Using a combination of sequencing technologies, a team led by Weill Cornell Medicine investigators has developed an approach for molecularly classifying prostate tumors that could help guide treatment decisions. Prostate cancers frequently progress to be the more deadly castration-resistant prostate cancer (CRPC), which lose the dependence on androgen receptor (AR) signaling found in earlier-stage tumors. In light of the dearth of therapeutic options for CRPC, the researchers used an assay for transposase-accessible chromatin sequencing, RNA sequencing, and DNA sequencing to study 22 metastatic human prostate cancer organoids, 6 patient-derived xenografts, and 12 cell lines. In addition to two well-characterized cancer subtypes, they identify two AR-negative/-low molecular subtypes, one of which proved highly common in a group of 366 patient samples, as reported in this week's Science. Further investigation revealed the master transcription factors driving these two subtypes. "Overall, our results show how stratification of CRPC patients into four subtypes using their transcriptomes can potentially inform appropriate clinical decisions," the researchers write.
A saliva-based SARS-CoV-2 detection technology is reported in this week's Science Advances, offering a rapid point-of-care testing approach that performs as well as RT-PCR methods. The in situ immunoassay technology uses a portable nanoporous membrane resonator that generates a rapid oscillating flow to purify and concentrate fully intact SARS-CoV-2 virus in raw saliva for viral antigen detection via chemiluminescence. According to its developers at WellSIM Biomedical Technologies, the method achieves a detection sensitivity below 100 copies/ml of virus, comparable to the bench-top PCR equipment, and can improve detection specificity by the direct monitoring of viral loads.

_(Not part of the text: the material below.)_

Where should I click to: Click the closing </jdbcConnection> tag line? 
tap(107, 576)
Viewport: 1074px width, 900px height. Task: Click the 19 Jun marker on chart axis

By building and analyzing a transcriptomic atlas of the entire cell population of the developing female and male gonads during the process of mouse sex determination, a team led by University of Geneva researchers has identified a previously uncharacterized population of cells involved in gonad development. The process of gonadal sex determination has been studied for decades, yet a complete understanding of the different cell lineages forming the developing testis and ovary remains elusive. To investigate, the scientists densely sampled gene expression at the single-cell level in developing mouse gonads during the critical period of sex determination, identifying a rare, previously overlooked gonadal cell lineage — dubbed supporting-like cells (SLCs) — that is closely related to the coelomic epithelium and specified as early as embryonic day 10.5, making it the first somatic lineage to be specified in the bipotential gonad. Other findings include a crucial regulator of the SLC lineage that is required for the normal development of the rete testis.